Ozone is an allotropic form of oxygen. It is known by its existence in nature where it is located in the stratosphere about 20-30 km. from the earth’s surface, and it is responsible for the ecological balance of the earth preventing the absorption of ultraviolet radiation. It is chemically three molecules of oxygen (0=0-0). It is an unstable, transparent gas, with a sharp odour. It has been used for therapeutic purposes since the beginning of the 20th century, but did not develop significantly until the sixties, when generators became reliable to control its production and destruction. Ozone (O3) is obtained from oxygen when an electrical discharge is produced generating different concentrations depending on the pathology to be treated.
Ozonotherapy consists of administering Ozone in a controlled manner to introduce a therapeutic response. Other fields in which it is used include water treatment, and also veterinary science. Its administration is governed by the Health Act 41/2002. This Act stipulates among other things, that generators must meet a series of conditions to ensure the correct concentration and dosage of the oxygen-ozone compound. It must be administered by medical staff for therapeutic purposes, as its incorrect use is a risk. The ACEOOT has a safety committee of adverse reactions.
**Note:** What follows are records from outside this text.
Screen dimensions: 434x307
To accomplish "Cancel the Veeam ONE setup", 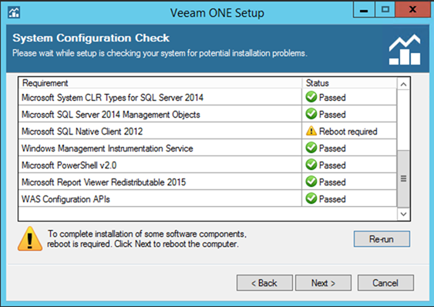I will tap(385, 282).
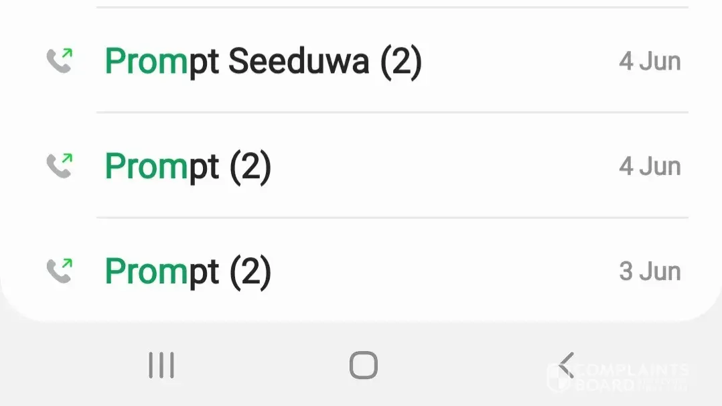Viewport: 722px width, 406px height.
Task: Tap outgoing call icon of 3 Jun entry
Action: (60, 271)
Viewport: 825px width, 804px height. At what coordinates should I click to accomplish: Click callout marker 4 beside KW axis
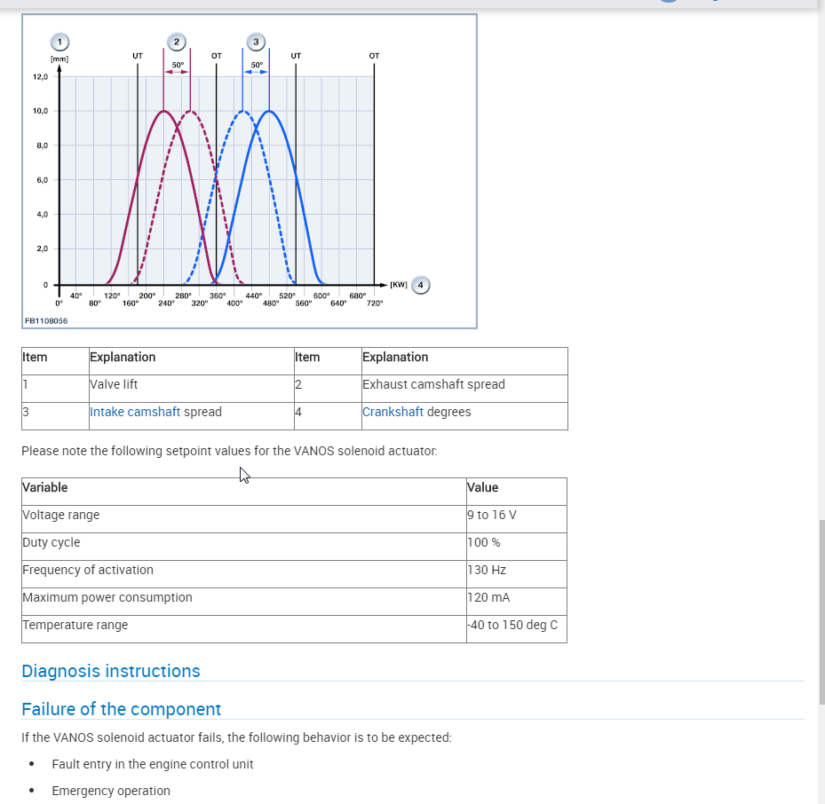pyautogui.click(x=421, y=285)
Ozone generates biochemical reactions on administration. It is an oxidant and acts as a modulator of different cellular functions. By activating endogenous anti-oxidant mechanisms, a metabolization of free radicals is produced, slowing down the oxidative process responsible for cellular destruction. Oxidative stress is present in various processes, such as: inflammation, degenerative diseases, immune deficits, autoimmune diseases, etc. Its correct use may improve the cellular function increasing its capacity to prevent physiological and pathological processes of cellular destruction. Antioxidant action at intraarticular level reduces inflammation and future degeneration. It inactivates and inhibits the release of proteolytic eczemas. It stimulates the production of chondrocytes and fibroblasts with the possibility of forming new cartilage. It inhibits the release of bradicinine and other inflammation mediators. It releases cytokines with an inflammation inhibiting effect. It releases endorphins. All this decreases the edema, inflammation and pain.
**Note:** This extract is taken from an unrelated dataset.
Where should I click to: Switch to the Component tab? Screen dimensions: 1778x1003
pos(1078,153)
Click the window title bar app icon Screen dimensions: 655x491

The degradation of proteoglycans is highly beneficial to destroy the herniated disk. The bacterial action of ozone is based on the formation of molecules that are toxic to anaerobic microorganisms such as hydrogen peroxide and free radicals, because they do not have enzymatic systems capable of breaking down these products and eliminating them from the organism. The decrease in the peripheral perfusion in different etiologies (diabetes, arteriosclerosis, thromboarteritis obliterans…) is responsible for tissue ischemia and for cellular necrosis. Improvement in oxygenation of mocrocirculation, the antiaggregant platelet effect, and the increase in 2.3 DPG (diphosphoglycerate) help to release oxygen of the red corpuscles in the tissue. In short, it contributes in tissue oxygenation.
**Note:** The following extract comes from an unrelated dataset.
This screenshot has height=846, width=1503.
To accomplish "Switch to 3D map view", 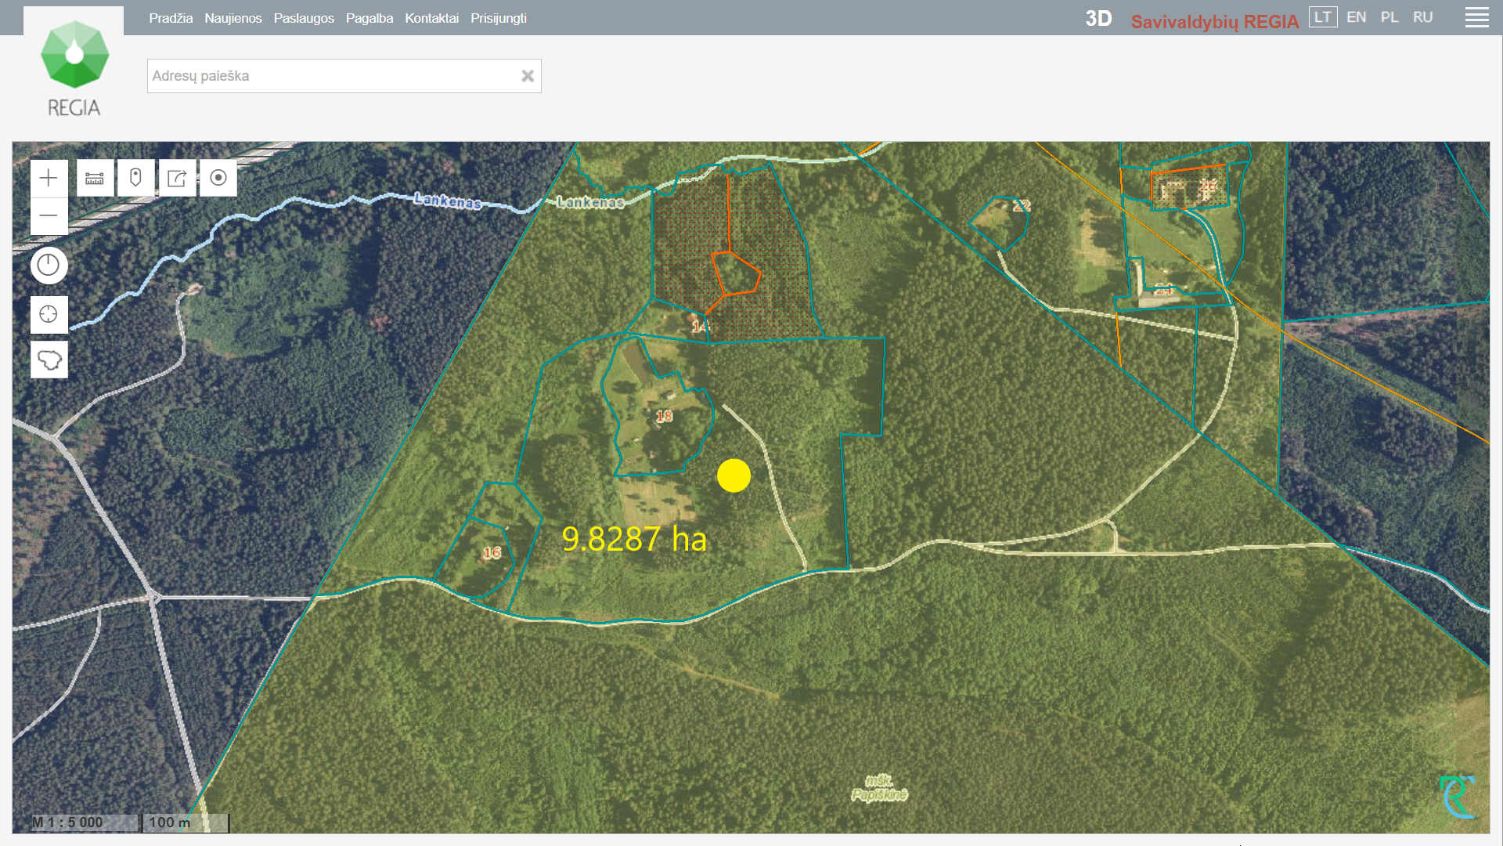I will pyautogui.click(x=1098, y=19).
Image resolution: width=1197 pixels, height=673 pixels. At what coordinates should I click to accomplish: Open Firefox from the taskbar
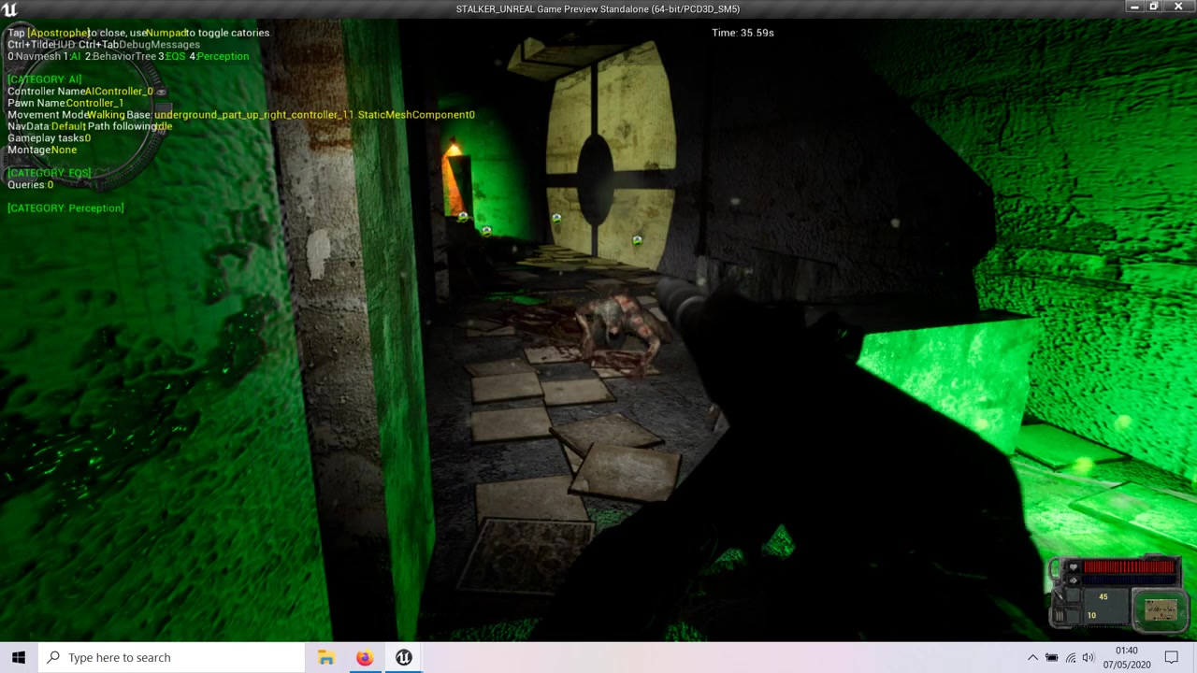coord(364,657)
The summary of all these properties of ozone is:
- Analgesic and anti-inflammatory.
- Cellular oxidative stress regulator.
- Metabolism increase of O2. Improved oxygenation.
- Modulation of autoimmune activity.
- High bacterial, antiviral and fungicide power
- Increased circulation
Favism (glucose-6-phosphate dehydrogenase deficiency) Hyperthyroidism, Pregnancy, thrombocytopenia, advanced cardiovascular diseases. There are also pharmacological interactions, such as they are inhibitors of angiotensin, which should be borne in mind.